Kepala Dinas Sosial HSS Nordiansyah mengatakan program Rumah Sejahtera menjadi salah satu langkah pemerintah daerah dalam meningkatkan kesejahteraan masyarakat melalui penyediaan hunian yang layak.
“Rumah bukan hanya tempat tinggal, tetapi juga menjadi fondasi pembentukan karakter keluarga dan generasi muda yang berkualitas,” ujarnya.
Ia menjelaskan, pada APBD Tahun 2026 Pemkab HSS mengalokasikan bantuan untuk 148 unit rumah di seluruh desa dan kelurahan. Namun setelah melalui proses verifikasi dan validasi, hanya 126 unit yang dinyatakan memenuhi syarat.
Sementara itu, sebanyak 22 unit lainnya belum memenuhi ketentuan administrasi maupun teknis.
Khusus wilayah Daha, pemerintah menetapkan sebanyak 38 rumah sebagai penerima bantuan Program Rumah Sejahtera tahun ini.

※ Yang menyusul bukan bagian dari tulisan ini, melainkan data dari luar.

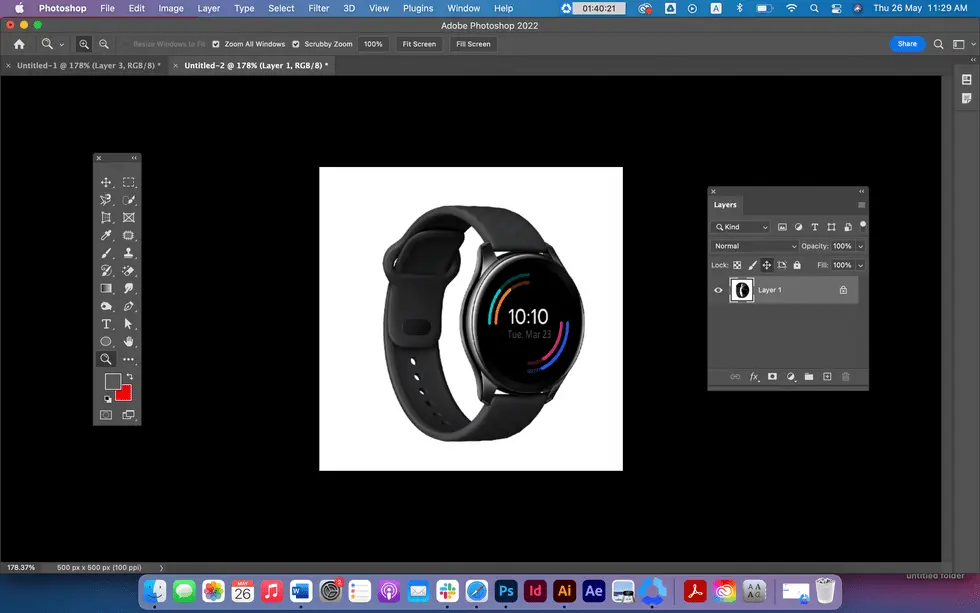Select the Clone Stamp tool
Viewport: 980px width, 613px height.
point(128,252)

Dalam sambutannya, Suriani mengatakan program tersebut merupakan bentuk perhatian pemerintah daerah terhadap masyarakat agar memiliki rumah yang layak huni, sehat, dan aman.
Ia juga menyebut nilai bantuan yang sebelumnya Rp17,5 juta kini meningkat menjadi Rp25 juta untuk setiap unit rumah.

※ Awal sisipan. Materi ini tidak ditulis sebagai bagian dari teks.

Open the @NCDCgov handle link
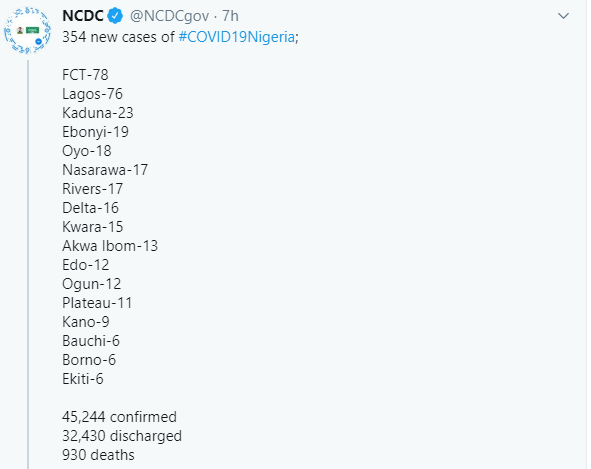591x469 pixels. [169, 16]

“Dana yang diberikan agar dimanfaatkan sebaik-baiknya untuk pembangunan dan perbaikan rumah. Jangan sampai digunakan untuk keperluan lain di luar tujuan program,” kata Suriani.
Menurutnya, masyarakat juga perlu mengedepankan semangat gotong royong selama proses pembangunan rumah agar biaya pengerjaan dapat ditekan dan anggaran lebih maksimal digunakan untuk perbaikan fisik bangunan.
Suriani berharap bantuan tersebut dapat memberikan kenyamanan bagi keluarga penerima manfaat, termasuk mendukung aktivitas ibadah sehari-hari.
“Ini merupakan salah satu wujud komitmen pemerintah daerah dalam meningkatkan kesejahteraan masyarakat sekaligus mendukung pembangunan di bidang keagamaan,” ujarnya.
Ia juga meminta para pendamping program melakukan pengawasan secara maksimal agar hasil pembangunan sesuai harapan. Sementara penerima manfaat diminta menjaga dan memanfaatkan rumah yang telah dibantu dengan baik.